Stored data
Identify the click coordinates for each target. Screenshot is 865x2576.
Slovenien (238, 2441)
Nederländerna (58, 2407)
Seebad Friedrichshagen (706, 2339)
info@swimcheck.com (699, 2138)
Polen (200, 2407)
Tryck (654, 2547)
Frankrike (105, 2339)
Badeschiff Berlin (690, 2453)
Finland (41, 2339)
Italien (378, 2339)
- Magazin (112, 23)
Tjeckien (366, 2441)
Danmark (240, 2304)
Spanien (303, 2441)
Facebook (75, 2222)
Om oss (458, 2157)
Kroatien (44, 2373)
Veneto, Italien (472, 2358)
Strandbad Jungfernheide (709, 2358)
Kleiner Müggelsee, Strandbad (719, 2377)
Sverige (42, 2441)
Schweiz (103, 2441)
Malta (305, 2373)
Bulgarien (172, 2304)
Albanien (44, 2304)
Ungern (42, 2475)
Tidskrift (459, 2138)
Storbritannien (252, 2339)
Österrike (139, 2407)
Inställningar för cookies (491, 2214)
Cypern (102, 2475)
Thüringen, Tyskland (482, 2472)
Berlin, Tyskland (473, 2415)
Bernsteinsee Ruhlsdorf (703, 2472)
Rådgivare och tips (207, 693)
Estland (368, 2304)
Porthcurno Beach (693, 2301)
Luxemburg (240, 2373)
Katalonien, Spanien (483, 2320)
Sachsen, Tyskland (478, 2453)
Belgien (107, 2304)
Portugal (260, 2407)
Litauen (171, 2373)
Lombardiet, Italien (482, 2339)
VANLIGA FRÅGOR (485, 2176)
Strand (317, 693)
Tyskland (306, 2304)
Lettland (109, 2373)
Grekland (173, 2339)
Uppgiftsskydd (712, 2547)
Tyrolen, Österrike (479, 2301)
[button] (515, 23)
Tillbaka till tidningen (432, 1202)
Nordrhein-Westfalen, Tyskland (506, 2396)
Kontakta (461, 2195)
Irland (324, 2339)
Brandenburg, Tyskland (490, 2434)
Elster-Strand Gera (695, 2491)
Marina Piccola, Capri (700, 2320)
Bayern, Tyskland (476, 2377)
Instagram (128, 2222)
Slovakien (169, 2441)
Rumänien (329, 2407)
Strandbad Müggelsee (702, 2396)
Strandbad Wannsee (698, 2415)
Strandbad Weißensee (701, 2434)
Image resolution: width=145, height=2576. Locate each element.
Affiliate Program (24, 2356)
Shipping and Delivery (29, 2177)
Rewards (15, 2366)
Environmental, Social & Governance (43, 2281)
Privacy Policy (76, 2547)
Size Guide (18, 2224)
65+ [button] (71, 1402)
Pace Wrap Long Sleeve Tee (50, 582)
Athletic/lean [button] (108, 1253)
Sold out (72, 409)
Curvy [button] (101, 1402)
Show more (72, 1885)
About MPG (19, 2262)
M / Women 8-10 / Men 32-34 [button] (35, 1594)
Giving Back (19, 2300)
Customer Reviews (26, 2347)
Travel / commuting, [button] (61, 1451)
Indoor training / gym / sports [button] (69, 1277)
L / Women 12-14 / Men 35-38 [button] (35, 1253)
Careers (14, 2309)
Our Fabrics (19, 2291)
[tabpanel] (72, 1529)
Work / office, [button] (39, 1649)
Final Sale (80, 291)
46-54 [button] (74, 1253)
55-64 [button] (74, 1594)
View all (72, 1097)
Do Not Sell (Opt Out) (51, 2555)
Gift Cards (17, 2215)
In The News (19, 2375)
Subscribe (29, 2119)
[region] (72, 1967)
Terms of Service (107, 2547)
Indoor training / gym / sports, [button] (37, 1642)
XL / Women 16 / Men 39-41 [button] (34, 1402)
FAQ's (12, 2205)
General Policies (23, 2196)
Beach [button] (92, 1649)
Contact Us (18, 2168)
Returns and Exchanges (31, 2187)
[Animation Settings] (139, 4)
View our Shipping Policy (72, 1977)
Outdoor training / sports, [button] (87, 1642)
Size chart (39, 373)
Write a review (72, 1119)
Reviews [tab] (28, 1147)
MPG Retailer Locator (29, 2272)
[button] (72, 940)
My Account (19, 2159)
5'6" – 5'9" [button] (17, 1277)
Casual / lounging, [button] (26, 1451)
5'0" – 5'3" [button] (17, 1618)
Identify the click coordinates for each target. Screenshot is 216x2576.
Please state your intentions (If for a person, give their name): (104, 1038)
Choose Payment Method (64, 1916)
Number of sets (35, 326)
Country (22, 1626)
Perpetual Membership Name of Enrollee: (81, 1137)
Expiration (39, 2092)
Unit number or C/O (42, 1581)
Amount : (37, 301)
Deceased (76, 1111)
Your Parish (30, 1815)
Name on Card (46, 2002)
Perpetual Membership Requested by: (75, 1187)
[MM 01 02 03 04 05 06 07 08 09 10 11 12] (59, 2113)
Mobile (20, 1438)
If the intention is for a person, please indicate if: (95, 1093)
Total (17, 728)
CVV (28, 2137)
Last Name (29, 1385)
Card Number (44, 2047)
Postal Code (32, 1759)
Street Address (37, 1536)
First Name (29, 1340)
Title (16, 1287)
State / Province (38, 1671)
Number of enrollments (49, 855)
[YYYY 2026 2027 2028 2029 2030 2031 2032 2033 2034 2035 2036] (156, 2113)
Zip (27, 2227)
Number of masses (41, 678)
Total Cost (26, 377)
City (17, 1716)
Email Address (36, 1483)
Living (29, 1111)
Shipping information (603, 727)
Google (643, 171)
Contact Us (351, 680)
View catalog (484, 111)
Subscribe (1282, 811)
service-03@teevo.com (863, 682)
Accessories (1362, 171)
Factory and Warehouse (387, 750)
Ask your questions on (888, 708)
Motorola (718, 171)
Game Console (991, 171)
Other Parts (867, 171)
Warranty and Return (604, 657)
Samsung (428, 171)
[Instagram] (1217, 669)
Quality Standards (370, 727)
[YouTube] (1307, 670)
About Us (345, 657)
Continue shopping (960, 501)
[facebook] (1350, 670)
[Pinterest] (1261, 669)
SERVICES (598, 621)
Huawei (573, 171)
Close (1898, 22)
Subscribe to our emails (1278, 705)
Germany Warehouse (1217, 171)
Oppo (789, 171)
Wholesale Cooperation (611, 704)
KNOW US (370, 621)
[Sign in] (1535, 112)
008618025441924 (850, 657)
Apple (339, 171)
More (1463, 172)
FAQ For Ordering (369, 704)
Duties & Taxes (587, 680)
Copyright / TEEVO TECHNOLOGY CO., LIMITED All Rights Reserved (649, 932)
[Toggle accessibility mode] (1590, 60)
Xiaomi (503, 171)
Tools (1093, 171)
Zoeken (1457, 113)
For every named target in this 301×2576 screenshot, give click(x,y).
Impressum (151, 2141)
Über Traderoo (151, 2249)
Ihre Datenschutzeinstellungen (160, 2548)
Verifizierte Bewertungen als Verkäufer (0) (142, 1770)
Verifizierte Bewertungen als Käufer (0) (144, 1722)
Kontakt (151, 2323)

REQUIRED ACTION: Make a copy of each line in the records above that has the word "click".

RESULT BELOW:
Identify the click coordinates for each target. Screenshot is 865x2576.
Identify the click coordinates for each target. Screenshot is 216x2576.
For every named target in this 301×2576 screenshot, give click(x,y).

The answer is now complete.